Zone-limite violette : 3. Description
1. Description des terrains
L'affleurement est un large (plus de 500 m) et haut (10 m env.) front de taille en pente douce qui recoupe plusieurs formations triasiques du sommet du Buntsandstein moyen et de la base du Buntsandstein supérieur (fig.2, 3 et 5). La mise à l'affleurement de la série s'est faite à la faveur de travaux de terrassements réalisés lors de la mise à quatre voies de la RN57.
Fig. 2: Vue de l'affleurement situé au niveau du rond point de Plombières
(CP = Conglomérat principal, ZLV = Zone-limite violette, CI = Couches intermédiaires)
Fig. 3: Vue du talus qui borde la D157 (CP = Conglomérat principal,
ZLV = Zone-limite violette, CI = Couches intermédiaires)

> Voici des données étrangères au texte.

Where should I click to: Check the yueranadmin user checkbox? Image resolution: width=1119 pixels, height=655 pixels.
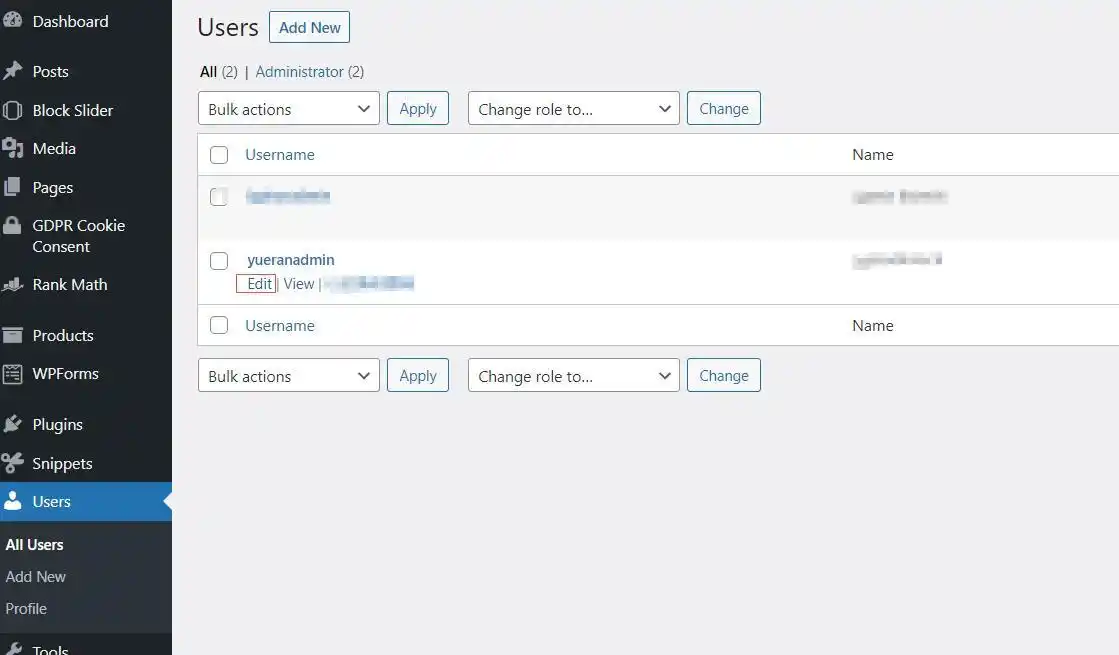[219, 261]
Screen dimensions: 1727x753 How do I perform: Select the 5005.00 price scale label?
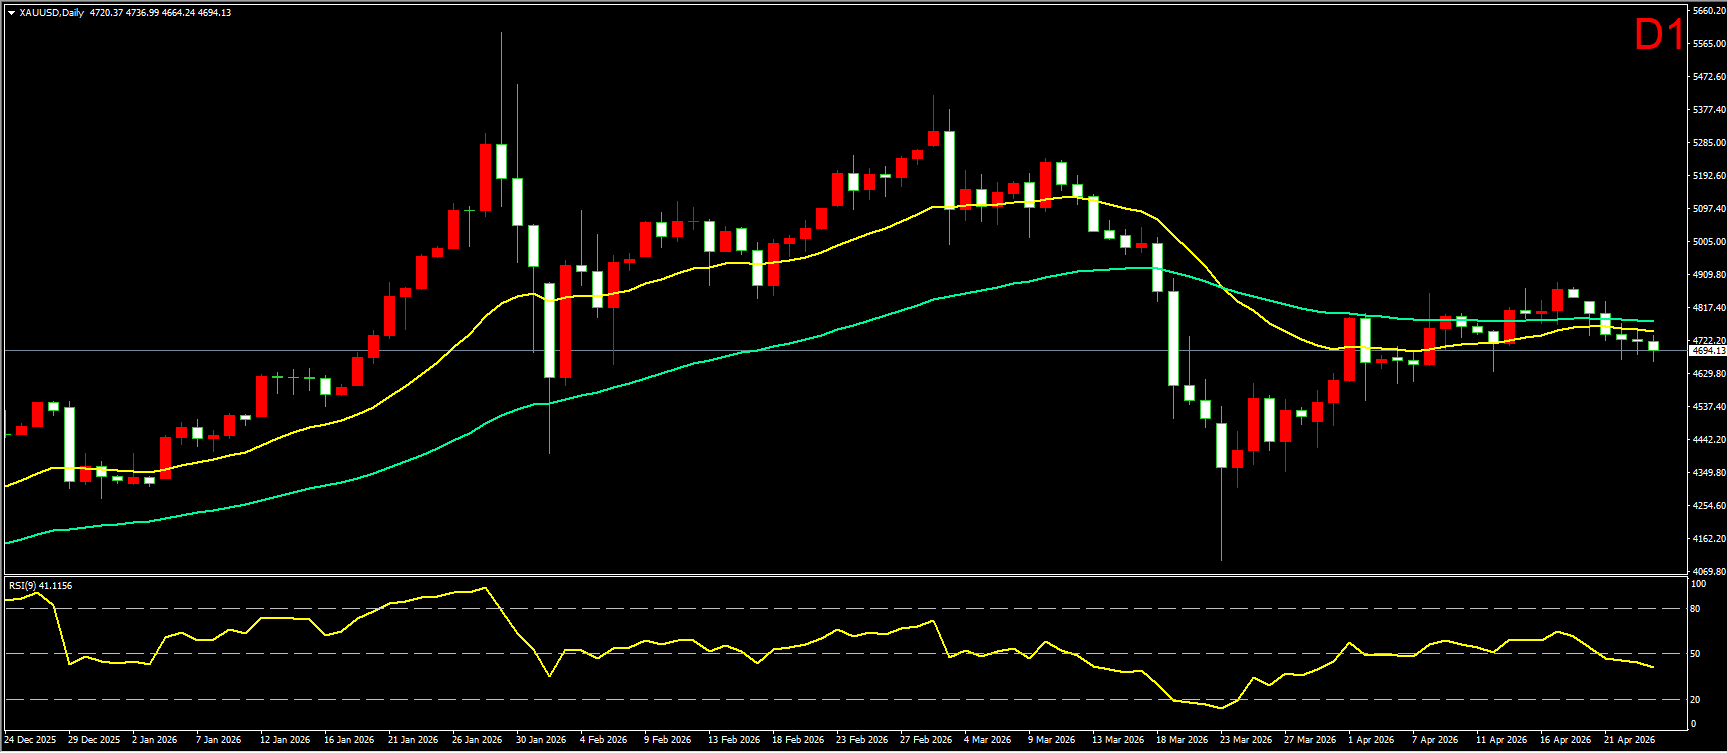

- La coupe débute par 3 à 5 mètres de conglomérat aisément reconnaissable à ses galets de quartzites noyés dans une matrice siliceuse et ferrugineuse (fig.4). Ce niveau appartient à la formation du Conglomérat principal.
Fig. 4: Les galets du Conglomérat principal
- Au-dessus, sur environ 3 à 4 mètres d'épaisseur, un changement de facies, marqué par l'occurence d'un niveau rougeâtre argilo-gréseux à concrétions ou encroûtements siliceux (= silcrètes) et/ou dolomitiques (= dolocrètes) (fig. 6 à 8), annonce la formation de la Zone-limite violette (= ZLV). Celle-ci marque, avec la formation du Conglomérat principal, la fin du Buntsandstein moyen (fig.5).
Fig. 5: Place de la Zone-limite violette (ZLV) dans la série stratigraphique du Trias lorrain (données chiffrées = âges en millions d'années - © BRGM).
Les importantes variations de couleur (de lie de vin à gris-bleuté - fig.6) caractéristiques de ce niveau résultent de la présence de pigments hématitiques contenus dans la roche. La teinte dépend exclusivement de la granulométrie des grains contenant le pigment : lorsque les particules d'oxyde ferrique correspondent à la fraction argileuse, elles confèrent à la roche une couleur dominante rouge, alors que lorsque les grains sont de taille supérieure, ils sont responsables d'une couleur grise et bleutée (Marc Durand, annexe scientifique n°3).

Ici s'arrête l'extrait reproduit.